=== Stated exercise A ===
Answer these from the wood stove thread:
(i) According to chad3, what will three good oak splits from about a 20 incher do?
(ii) What reasons does Carl give for usually not burning full loads?
(iii) Which wood does chad3 say he loves most for full loads?

=== Source extract ===
## Start
# How much wood do you pack into your wood stove??



## stanleyjohn (Apr 11, 2008)

Im just curious what you consider a full load of wood in your stove.Do you fill the chamber half,three quarters,etc.


----------



## jpl1nh (Apr 11, 2008)

For a full load I fill mine as full as I can get it.  However, I don't always burn a full load.


----------



## Carl (Apr 11, 2008)

I'm with JP1. For a full load I put in all I can fit. Most of the time I don't fill full loads because I don't need that much heat or long of a burn.


----------



## chad3 (Apr 11, 2008)

I'll have to clarify my answer first...it depends on the amount of wood.  If it is small splits, forget it, but large splits, three to four.  It also depends on what kind of wood as I have had some ash raise the temps way too high even from about a 300 start.    On the other hand, three good oak splits from about a 20 incher will get me through the night.  I must say I love white oak the most for full loads


----------



## Todd (Apr 11, 2008)
## End
=== Data excerpts ===
## Start
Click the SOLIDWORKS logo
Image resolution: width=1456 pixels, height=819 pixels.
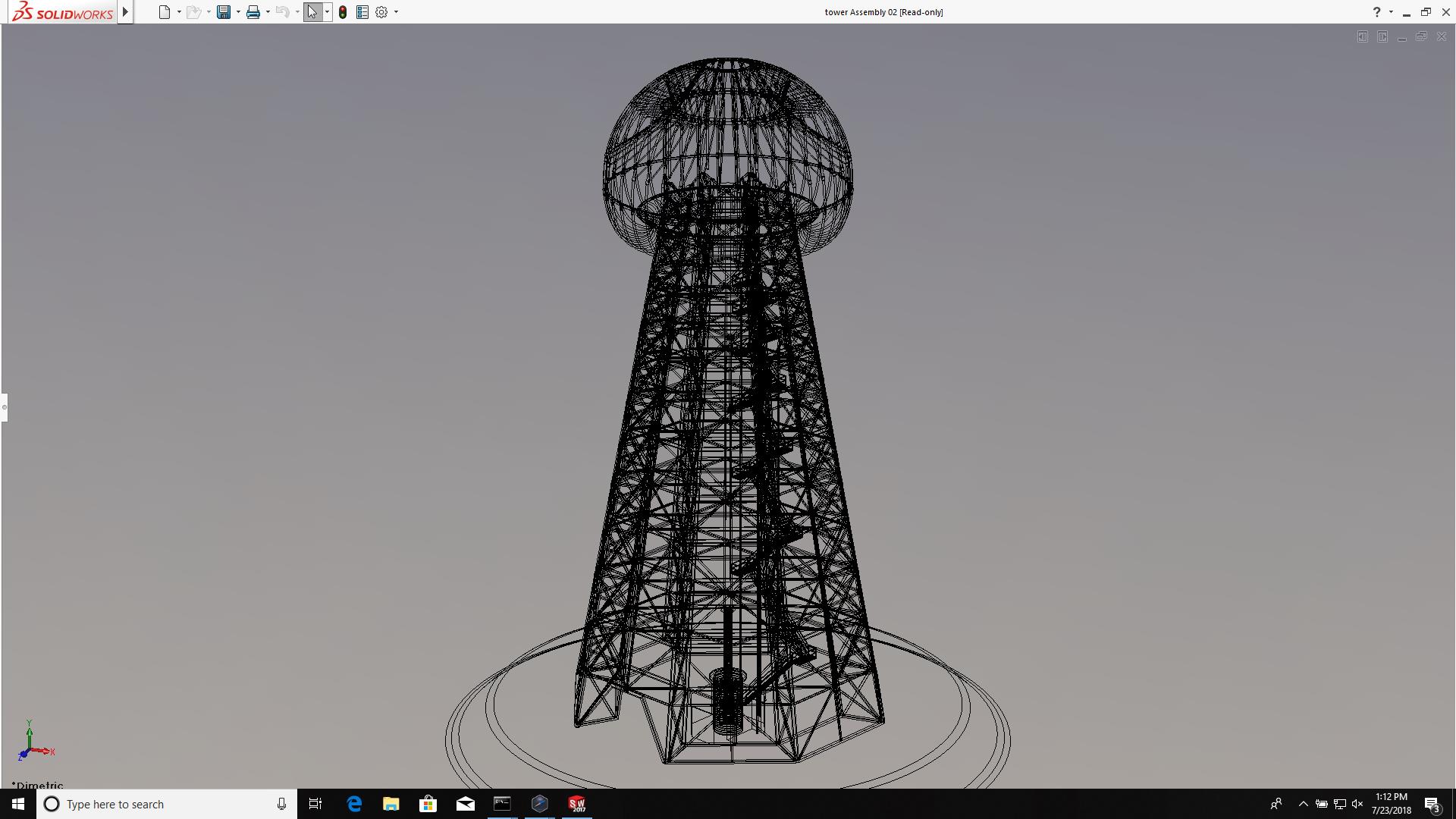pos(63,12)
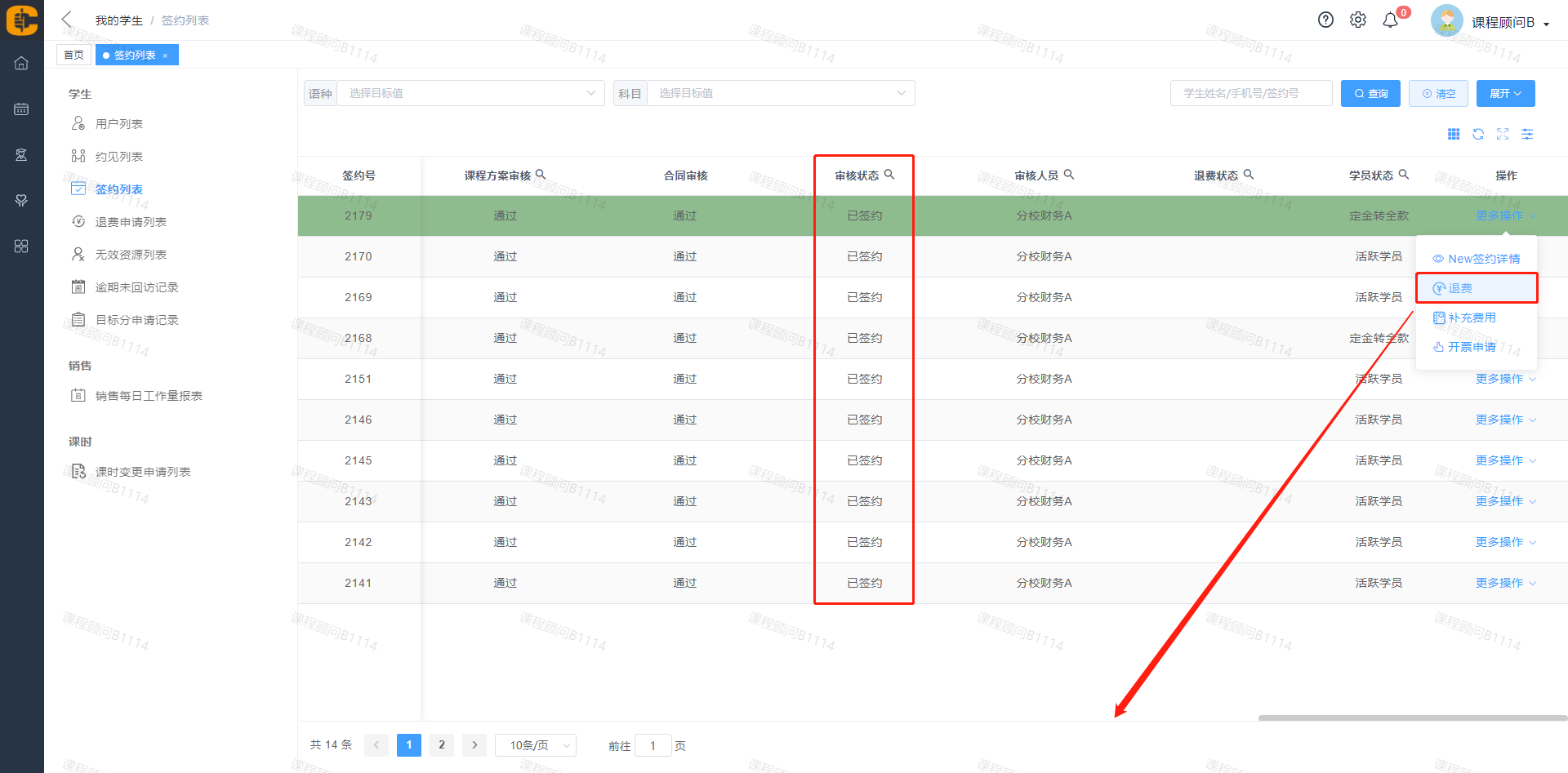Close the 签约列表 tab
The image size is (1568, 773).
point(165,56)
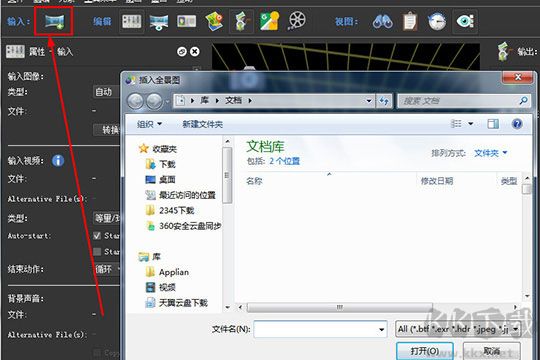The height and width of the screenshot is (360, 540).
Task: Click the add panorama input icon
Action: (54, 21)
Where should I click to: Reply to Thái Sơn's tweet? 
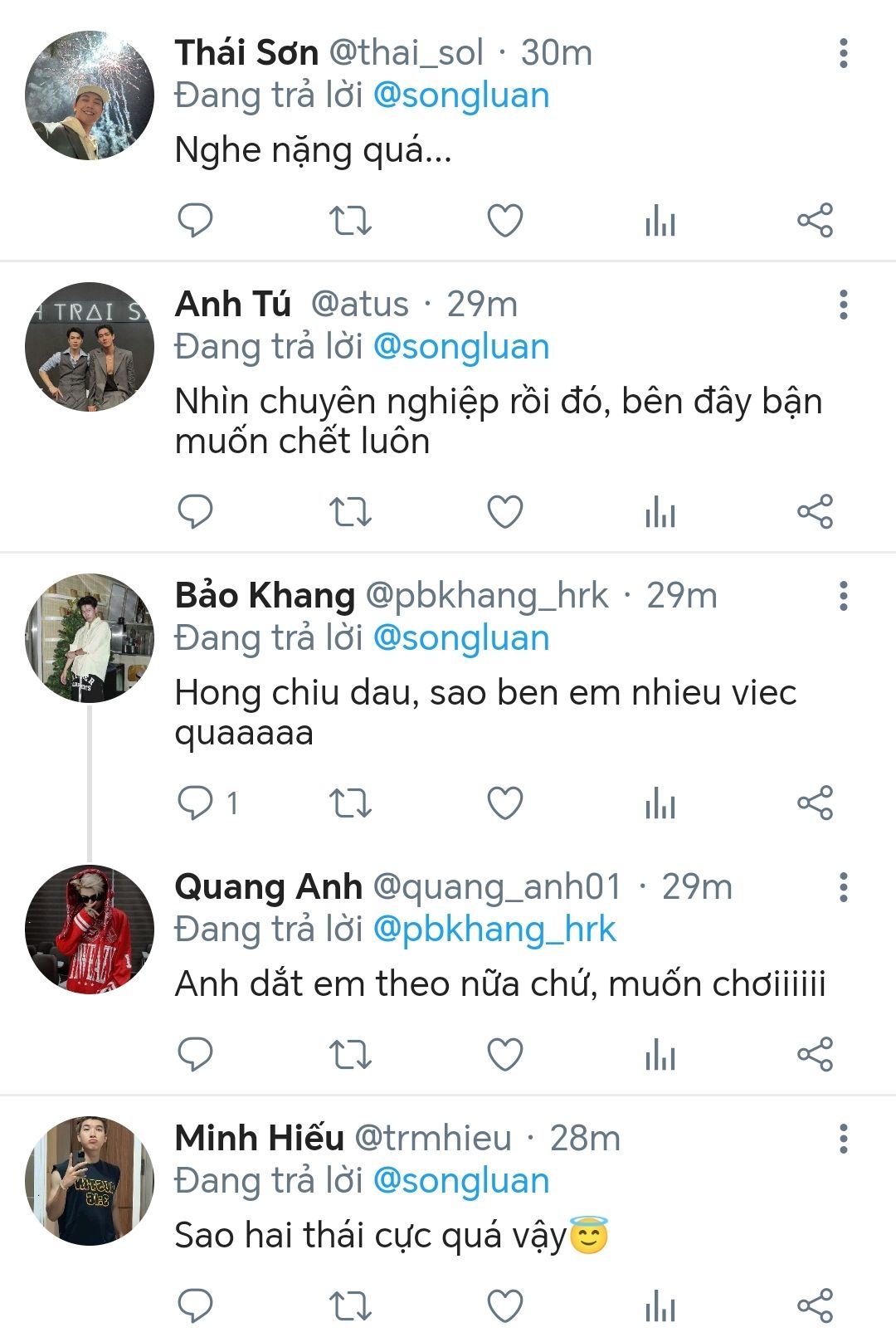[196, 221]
## End
=== Stated exercise B ===
Switch every "pixels" in the listing above to "px" and write the listing out again with nothing else changed. Leave out the pictures.

=== Response A ===
(i) They get chad3 through the night.
(ii) Carl doesn't need that much heat or that long a burn.
(iii) White oak.

=== Response B ===
Click the SOLIDWORKS logo
Image resolution: width=1456 px, height=819 px.
pos(63,12)
Close the 签约列表 tab
The image size is (1568, 773).
point(165,56)
The height and width of the screenshot is (360, 540).
Task: Click the add panorama input icon
Action: (54, 21)
Where should I click to: Reply to Thái Sơn's tweet? 
[196, 221]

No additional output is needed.